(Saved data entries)
_____
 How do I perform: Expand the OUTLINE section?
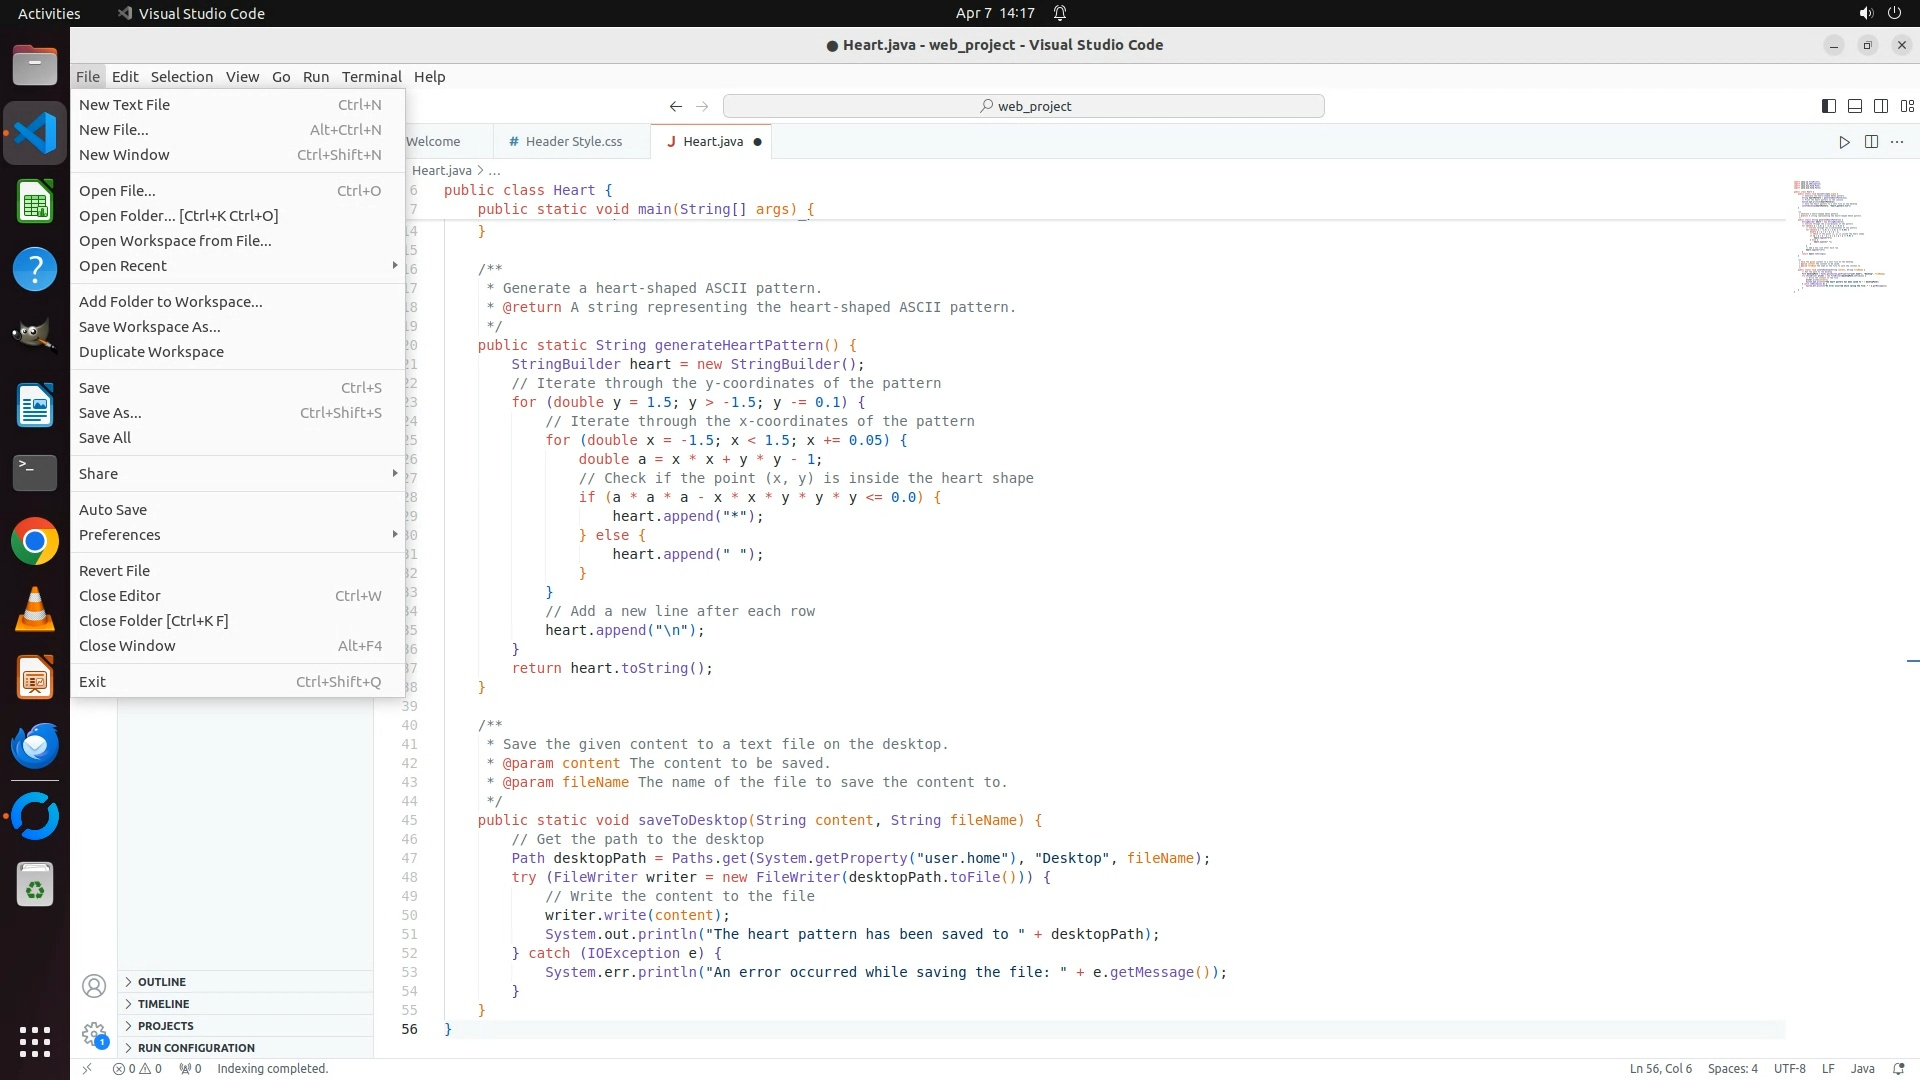click(162, 982)
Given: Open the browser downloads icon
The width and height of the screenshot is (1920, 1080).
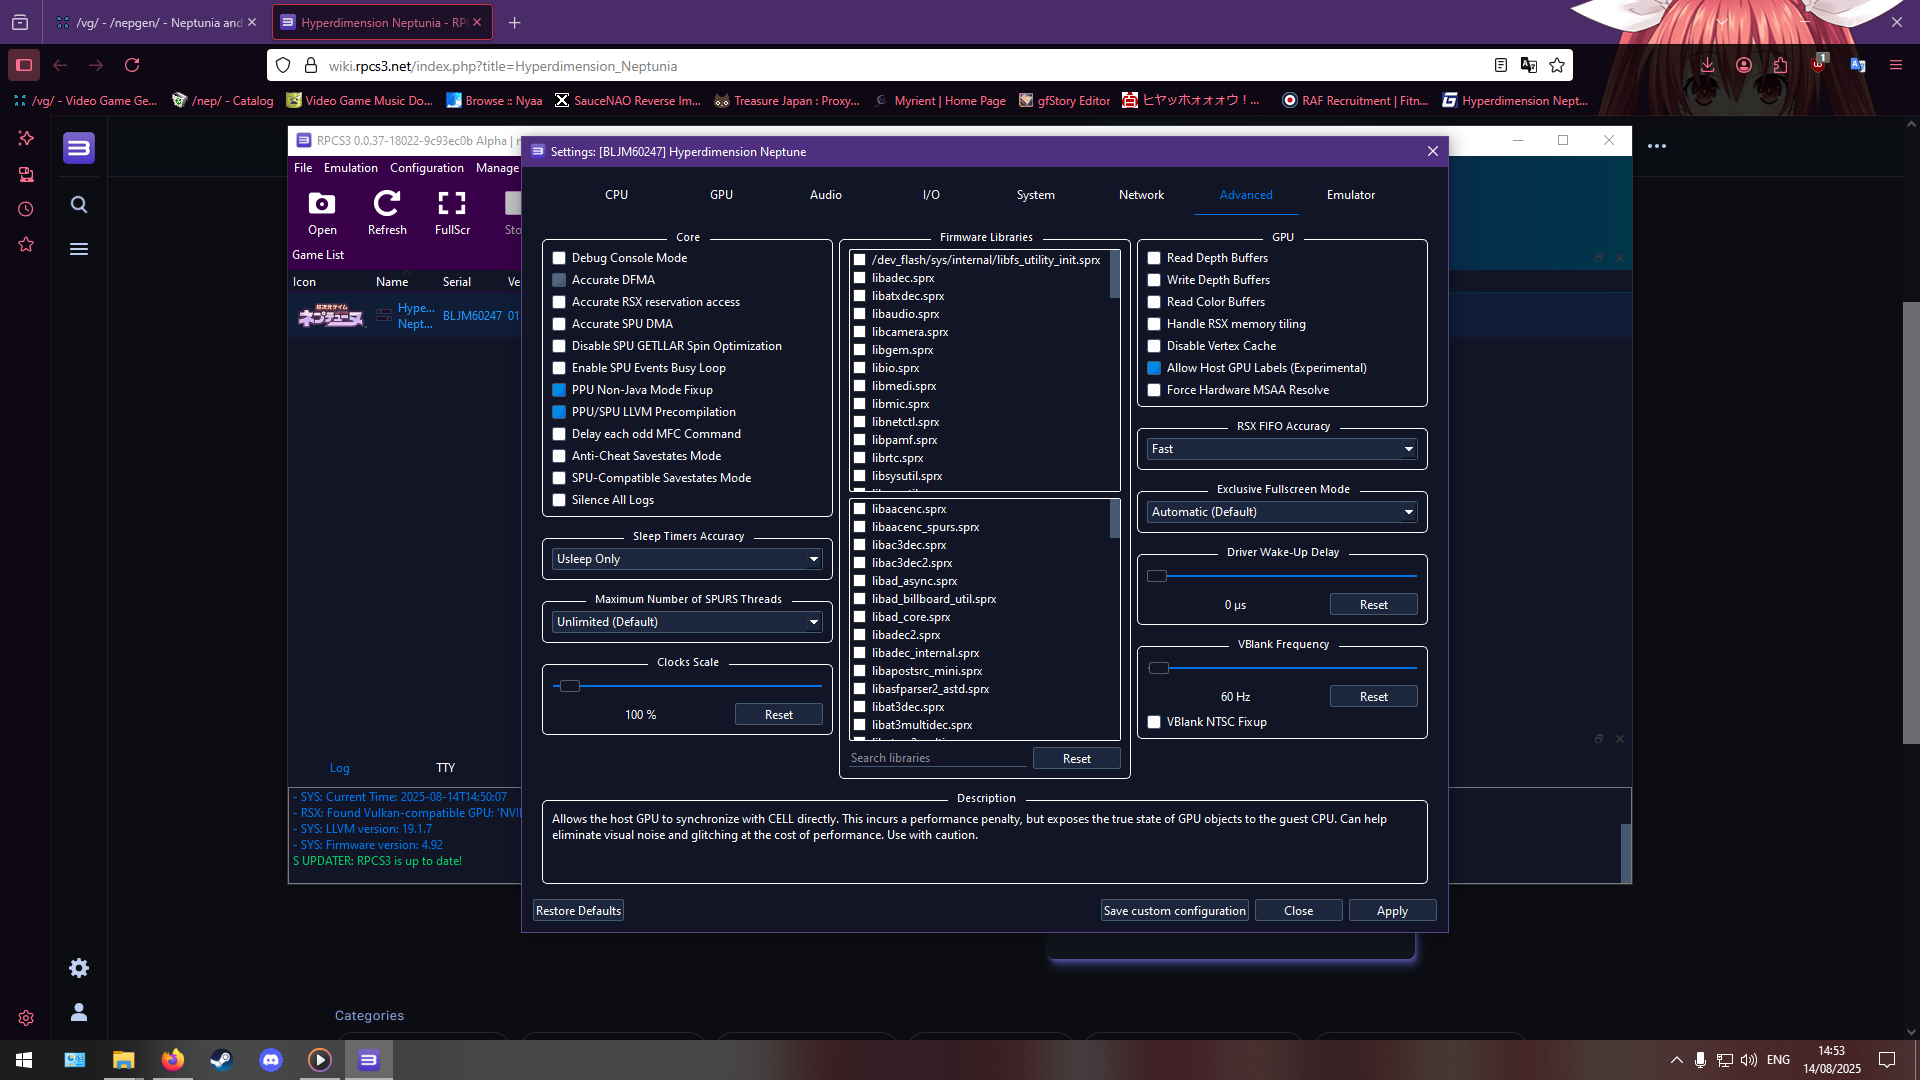Looking at the screenshot, I should (x=1707, y=65).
_____
» **Exercise requirements**: Leave the images out and print each entry exactly.

» **Finished task**:
 How do I perform: Expand the OUTLINE section?
click(162, 982)
Given: Open the browser downloads icon
The width and height of the screenshot is (1920, 1080).
Looking at the screenshot, I should (x=1707, y=65).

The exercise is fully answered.